- HOW TO COMPLETE THIS TASK
From the line below that contains "You are a computer-use agent. Image resolution: width=1285" to the line that contains "The image size is (1568, 743).", repeat every line exactly, both ends included, and nothing else.

### RECORDS SUPPLIED

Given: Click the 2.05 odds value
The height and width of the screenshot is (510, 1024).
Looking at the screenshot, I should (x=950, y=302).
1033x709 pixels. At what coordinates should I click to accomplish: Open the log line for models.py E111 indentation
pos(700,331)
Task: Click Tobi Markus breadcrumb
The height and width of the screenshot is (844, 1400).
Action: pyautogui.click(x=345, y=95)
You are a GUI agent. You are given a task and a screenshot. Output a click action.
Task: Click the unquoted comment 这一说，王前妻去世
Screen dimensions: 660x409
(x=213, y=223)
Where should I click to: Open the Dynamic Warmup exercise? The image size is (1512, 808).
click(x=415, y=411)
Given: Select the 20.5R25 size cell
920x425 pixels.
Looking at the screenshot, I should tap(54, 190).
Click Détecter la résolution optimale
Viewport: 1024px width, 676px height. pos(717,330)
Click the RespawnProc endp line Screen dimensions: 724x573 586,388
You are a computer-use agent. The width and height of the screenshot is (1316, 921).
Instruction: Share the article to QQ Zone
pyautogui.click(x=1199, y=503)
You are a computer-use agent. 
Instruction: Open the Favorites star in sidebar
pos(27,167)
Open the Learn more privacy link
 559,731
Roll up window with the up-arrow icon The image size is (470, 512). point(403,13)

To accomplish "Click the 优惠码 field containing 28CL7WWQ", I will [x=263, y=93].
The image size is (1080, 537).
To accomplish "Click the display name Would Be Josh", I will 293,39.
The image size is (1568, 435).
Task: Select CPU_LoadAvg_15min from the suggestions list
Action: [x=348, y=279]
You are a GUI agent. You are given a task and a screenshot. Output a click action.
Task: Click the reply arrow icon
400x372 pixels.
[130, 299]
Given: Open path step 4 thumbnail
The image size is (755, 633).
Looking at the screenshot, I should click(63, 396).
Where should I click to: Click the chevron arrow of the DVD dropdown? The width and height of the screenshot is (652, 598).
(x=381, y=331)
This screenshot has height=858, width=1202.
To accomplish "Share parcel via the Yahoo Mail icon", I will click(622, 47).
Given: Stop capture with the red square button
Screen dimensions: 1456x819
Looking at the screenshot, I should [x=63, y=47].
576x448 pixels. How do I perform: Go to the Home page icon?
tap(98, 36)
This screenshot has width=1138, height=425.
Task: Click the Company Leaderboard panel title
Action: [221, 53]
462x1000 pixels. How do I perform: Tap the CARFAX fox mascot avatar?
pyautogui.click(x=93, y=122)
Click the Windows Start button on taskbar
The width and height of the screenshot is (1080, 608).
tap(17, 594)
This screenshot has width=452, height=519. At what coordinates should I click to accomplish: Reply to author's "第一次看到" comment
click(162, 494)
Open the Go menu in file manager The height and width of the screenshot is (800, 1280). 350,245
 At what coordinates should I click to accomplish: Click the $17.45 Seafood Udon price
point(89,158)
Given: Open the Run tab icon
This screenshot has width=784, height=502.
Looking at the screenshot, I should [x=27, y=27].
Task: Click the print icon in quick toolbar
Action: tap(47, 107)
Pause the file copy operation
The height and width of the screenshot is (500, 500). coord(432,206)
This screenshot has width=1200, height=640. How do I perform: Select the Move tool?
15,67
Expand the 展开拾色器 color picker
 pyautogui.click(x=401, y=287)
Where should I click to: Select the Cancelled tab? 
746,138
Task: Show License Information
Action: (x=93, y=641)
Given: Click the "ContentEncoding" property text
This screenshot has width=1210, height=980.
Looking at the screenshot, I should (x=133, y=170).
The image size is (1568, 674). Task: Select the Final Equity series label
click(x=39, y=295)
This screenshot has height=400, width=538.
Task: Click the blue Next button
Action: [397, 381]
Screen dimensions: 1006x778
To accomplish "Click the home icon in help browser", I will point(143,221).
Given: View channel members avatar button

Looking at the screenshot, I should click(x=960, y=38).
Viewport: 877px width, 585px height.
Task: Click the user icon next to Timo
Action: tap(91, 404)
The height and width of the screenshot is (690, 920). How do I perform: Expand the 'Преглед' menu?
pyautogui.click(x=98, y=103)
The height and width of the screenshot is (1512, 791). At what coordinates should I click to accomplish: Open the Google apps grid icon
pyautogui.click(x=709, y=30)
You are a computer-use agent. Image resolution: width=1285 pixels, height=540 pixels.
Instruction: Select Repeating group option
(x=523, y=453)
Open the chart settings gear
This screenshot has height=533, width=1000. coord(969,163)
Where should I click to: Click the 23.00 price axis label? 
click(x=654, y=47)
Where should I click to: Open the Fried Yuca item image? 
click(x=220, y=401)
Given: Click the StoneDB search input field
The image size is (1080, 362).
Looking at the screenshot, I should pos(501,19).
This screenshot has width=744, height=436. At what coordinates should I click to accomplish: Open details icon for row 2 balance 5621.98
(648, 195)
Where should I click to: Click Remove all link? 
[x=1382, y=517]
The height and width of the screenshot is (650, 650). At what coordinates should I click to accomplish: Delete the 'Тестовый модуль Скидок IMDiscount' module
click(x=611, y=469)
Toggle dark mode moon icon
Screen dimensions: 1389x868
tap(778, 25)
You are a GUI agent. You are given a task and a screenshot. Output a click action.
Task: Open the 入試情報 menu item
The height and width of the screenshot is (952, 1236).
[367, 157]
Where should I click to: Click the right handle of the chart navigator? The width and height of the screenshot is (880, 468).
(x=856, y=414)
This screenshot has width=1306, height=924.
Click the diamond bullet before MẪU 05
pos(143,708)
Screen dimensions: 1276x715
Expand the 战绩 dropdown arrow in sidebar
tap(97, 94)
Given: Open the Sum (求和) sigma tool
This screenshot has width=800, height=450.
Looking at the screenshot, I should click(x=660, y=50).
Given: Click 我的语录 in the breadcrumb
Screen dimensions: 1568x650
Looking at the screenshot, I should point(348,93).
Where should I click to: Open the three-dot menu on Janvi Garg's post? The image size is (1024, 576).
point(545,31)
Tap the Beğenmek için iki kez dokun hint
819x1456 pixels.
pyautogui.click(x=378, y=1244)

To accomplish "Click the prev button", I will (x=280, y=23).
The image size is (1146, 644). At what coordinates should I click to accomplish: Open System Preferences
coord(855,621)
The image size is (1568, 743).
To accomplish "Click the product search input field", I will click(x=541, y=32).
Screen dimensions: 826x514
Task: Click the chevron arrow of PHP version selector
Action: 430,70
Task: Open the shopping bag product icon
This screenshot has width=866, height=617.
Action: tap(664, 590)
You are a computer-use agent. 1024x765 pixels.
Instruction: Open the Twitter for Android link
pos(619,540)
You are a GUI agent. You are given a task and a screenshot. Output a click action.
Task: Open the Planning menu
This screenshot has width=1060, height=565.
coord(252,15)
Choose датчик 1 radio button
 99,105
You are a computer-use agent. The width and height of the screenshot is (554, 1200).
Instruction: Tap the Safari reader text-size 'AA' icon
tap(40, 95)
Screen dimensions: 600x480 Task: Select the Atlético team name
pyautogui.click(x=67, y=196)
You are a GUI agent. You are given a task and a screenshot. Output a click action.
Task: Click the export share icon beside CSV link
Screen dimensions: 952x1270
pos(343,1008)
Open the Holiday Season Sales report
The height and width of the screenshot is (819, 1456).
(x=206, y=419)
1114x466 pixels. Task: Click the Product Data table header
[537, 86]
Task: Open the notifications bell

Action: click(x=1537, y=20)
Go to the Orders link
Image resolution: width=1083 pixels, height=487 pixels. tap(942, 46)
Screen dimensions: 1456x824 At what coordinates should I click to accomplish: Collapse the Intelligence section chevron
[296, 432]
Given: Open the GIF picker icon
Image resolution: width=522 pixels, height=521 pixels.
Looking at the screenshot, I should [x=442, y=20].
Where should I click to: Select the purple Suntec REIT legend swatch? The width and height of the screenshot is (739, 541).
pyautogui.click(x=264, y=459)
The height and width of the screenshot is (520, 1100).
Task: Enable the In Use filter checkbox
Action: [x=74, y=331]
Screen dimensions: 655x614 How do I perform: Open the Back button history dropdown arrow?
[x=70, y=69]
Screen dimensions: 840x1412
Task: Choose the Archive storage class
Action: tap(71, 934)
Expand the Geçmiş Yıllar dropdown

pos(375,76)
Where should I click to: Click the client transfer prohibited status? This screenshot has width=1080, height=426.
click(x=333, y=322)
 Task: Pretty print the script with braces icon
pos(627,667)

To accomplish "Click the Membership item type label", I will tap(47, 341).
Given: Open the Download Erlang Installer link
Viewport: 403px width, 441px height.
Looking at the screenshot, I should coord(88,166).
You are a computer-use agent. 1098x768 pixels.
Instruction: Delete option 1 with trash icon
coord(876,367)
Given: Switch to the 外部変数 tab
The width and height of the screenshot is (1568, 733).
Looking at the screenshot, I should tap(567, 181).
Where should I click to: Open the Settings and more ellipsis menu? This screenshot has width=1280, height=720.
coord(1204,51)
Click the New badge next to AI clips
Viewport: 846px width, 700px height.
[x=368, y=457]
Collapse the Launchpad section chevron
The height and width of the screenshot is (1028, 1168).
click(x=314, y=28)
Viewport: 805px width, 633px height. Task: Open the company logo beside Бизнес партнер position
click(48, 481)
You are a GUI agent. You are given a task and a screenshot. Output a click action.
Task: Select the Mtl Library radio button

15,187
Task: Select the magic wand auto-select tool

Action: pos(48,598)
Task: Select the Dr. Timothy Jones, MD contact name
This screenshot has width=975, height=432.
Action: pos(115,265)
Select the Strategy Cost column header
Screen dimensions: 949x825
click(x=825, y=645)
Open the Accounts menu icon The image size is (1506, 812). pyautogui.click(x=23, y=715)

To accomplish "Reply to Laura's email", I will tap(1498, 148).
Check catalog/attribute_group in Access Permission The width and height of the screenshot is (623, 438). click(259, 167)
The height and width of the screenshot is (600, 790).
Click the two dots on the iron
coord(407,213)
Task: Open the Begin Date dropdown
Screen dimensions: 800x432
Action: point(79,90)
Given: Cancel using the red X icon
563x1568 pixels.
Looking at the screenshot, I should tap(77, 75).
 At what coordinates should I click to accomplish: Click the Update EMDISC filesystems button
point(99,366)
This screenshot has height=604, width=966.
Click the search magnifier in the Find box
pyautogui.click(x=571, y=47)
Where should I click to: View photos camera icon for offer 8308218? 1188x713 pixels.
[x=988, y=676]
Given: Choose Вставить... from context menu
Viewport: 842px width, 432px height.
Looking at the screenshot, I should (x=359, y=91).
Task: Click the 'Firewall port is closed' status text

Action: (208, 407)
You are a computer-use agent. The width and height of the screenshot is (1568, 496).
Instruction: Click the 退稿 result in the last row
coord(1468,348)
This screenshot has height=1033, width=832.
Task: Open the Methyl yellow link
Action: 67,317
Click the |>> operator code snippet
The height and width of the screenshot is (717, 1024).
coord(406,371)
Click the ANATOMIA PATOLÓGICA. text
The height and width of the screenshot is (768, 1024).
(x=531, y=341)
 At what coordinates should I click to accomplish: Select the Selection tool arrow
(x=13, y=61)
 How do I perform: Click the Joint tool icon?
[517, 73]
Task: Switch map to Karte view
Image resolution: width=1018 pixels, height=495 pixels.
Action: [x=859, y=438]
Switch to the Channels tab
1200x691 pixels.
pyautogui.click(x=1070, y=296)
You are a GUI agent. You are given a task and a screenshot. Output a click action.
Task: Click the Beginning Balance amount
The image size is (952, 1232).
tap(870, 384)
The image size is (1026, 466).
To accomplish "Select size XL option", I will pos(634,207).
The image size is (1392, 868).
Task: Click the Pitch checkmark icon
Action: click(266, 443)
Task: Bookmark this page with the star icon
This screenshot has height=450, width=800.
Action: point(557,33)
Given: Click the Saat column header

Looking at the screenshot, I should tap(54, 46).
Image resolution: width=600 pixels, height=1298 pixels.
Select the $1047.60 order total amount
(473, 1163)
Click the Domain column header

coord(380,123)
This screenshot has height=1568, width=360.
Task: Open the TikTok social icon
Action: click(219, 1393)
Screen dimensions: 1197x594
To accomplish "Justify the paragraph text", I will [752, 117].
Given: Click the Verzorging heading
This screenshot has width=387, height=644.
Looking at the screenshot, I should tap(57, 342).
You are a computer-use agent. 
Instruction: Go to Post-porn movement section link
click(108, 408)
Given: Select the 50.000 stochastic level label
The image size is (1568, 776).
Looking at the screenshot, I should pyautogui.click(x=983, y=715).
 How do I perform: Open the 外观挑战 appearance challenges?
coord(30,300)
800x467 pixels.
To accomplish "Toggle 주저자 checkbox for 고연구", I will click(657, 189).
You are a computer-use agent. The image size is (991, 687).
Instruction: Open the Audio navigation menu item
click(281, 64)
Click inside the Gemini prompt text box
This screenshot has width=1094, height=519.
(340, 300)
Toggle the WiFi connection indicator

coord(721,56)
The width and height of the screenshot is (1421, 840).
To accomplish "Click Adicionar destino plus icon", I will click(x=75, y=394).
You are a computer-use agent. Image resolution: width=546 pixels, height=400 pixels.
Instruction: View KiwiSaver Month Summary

######

- EXERCISE RESULT
You are a computer-use agent. Image resolution: width=1285 pixels, height=540 pixels.
Instruction: Select Repeating group option
(x=523, y=453)
Open the chart settings gear
This screenshot has height=533, width=1000. coord(969,163)
Where should I click to: Click the 23.00 price axis label? 
click(x=654, y=47)
Where should I click to: Open the Fried Yuca item image? 
click(x=220, y=401)
Given: Click the StoneDB search input field
The image size is (1080, 362).
Looking at the screenshot, I should pos(501,19).
This screenshot has width=744, height=436. At what coordinates should I click to accomplish: Open details icon for row 2 balance 5621.98
(648, 195)
Where should I click to: Click Remove all link? 
[x=1382, y=517]
The height and width of the screenshot is (650, 650). At what coordinates should I click to accomplish: Delete the 'Тестовый модуль Скидок IMDiscount' module
click(x=611, y=469)
Toggle dark mode moon icon
Screen dimensions: 1389x868
tap(778, 25)
You are a GUI agent. You are given a task and a screenshot. Output a click action.
Task: Open the 入試情報 menu item
The height and width of the screenshot is (952, 1236).
[367, 157]
Where should I click to: Click the right handle of the chart navigator? The width and height of the screenshot is (880, 468).
(x=856, y=414)
This screenshot has width=1306, height=924.
Click the diamond bullet before MẪU 05
pos(143,708)
Screen dimensions: 1276x715
Expand the 战绩 dropdown arrow in sidebar
tap(97, 94)
Given: Open the Sum (求和) sigma tool
This screenshot has width=800, height=450.
Looking at the screenshot, I should click(x=660, y=50).
Given: Click 我的语录 in the breadcrumb
Screen dimensions: 1568x650
Looking at the screenshot, I should point(348,93).
Where should I click to: Open the three-dot menu on Janvi Garg's post? The image size is (1024, 576).
point(545,31)
Tap the Beğenmek için iki kez dokun hint
819x1456 pixels.
pyautogui.click(x=378, y=1244)

To accomplish "Click the prev button", I will (x=280, y=23).
The image size is (1146, 644). At what coordinates should I click to accomplish: Open System Preferences
coord(855,621)
The image size is (1568, 743).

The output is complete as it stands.